In its submission to the Australian Government’s Energy White Paper Issues Paper, APPEA has highlighted the regulatory reform needed to enhance Australia’s international competitiveness and improve the Australian oil and gas industry’s ability to supply both domestic and export markets.
As calls for government intervention and cross-industry subsidies persist, APPEA’s submission says efficient domestic energy markets, market-based energy policy, and tax and industrial relations reform are each necessary if the industry is to develop new supply needed to meet rising demand.
The right policy framework would remove unnecessary barriers to continued investment in exploration and production and enable the industry to increase domestic gas supplies while also delivering its $200 billion pipeline of investment in liquefied natural gas (LNG) export projects.
APPEA Chief Executive David Byers said: “Australia’s next Energy White Paper must ensure Australia’s oil and gas companies are not disadvantaged against overseas competitors or against producers of other energy sources in Australia.
“Australia has more than enough natural gas to service both domestic and export markets for decades,” he said. “This puts Australia in an enviable position to maintain long-term, cleaner energy security domestically and internationally. Twelve new major domestic supply contracts have been negotiated in the last twelve months (including with Orica and Incitec Pivot) demonstrating that the domestic market is working while the market in Eastern Australia undergoes a transformation to meet the needs of an export LNG industry as well as the domestic gas market. But without the right policy framework, investment in exploration and production will dwindle and further resources will remain undeveloped.
“The major challenge to the industry’s continued growth is maintaining competitiveness in the face of growing global competition. A high-cost local environment and the emergence of new LNG competitors in East Africa and North America will make it much harder to win market share and attract investment.
“Governments must also resist calls for policy interventions that force non-commercial outcomes. The federal and state governments must reject calls for domestic gas reservation policy and/or introduction of a so-called ‘national interest’ test and instead focus on market-based energy policies and the removal of restrictions on access to resources that currently constrain gas production.”

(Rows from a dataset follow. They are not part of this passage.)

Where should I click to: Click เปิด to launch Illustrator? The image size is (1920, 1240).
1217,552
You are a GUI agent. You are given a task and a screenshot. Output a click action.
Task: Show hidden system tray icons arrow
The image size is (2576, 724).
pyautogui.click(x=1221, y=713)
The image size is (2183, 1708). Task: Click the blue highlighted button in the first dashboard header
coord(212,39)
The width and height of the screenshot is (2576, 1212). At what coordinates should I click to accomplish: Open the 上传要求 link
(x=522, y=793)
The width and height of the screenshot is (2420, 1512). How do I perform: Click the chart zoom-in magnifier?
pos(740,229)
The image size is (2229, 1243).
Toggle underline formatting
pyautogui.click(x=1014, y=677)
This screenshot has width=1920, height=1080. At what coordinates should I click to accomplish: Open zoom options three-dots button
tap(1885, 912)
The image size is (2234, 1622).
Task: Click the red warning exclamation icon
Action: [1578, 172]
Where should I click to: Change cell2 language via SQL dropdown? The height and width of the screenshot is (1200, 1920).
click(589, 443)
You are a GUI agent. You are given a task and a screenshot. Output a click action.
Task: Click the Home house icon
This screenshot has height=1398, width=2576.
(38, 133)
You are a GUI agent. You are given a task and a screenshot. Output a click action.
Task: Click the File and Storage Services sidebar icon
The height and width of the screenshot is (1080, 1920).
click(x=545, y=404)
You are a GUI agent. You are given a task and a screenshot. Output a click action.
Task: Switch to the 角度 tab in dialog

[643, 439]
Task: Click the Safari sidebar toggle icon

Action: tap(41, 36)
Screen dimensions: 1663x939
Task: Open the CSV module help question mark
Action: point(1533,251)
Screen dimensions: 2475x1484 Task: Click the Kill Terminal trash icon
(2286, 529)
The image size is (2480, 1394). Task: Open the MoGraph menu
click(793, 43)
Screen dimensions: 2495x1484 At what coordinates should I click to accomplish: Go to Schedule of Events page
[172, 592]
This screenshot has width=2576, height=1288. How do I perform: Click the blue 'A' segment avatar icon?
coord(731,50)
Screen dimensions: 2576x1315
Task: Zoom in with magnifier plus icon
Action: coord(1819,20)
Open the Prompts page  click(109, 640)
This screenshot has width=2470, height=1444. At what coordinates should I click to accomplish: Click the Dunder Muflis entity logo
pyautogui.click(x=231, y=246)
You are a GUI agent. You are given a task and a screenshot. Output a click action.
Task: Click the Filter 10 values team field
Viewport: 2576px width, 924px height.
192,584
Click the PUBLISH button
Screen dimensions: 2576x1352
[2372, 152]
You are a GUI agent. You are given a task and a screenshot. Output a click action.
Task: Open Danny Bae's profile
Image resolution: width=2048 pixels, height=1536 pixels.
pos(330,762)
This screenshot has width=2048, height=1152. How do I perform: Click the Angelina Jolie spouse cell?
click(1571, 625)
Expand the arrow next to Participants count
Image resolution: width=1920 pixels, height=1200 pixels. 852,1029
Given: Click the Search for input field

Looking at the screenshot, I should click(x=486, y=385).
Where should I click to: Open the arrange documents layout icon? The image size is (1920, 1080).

To ensure secure and competitively-priced energy, the policy framework should deliver:
- access to oil and gas resources for viable exploration and development;
- access to domestic and international markets on internationally competitive terms;
- a fiscal, policy and regulatory framework that facilitates long-term investment in exploration, development and production;
- a workplace relations framework that encourages productivity and flexibility.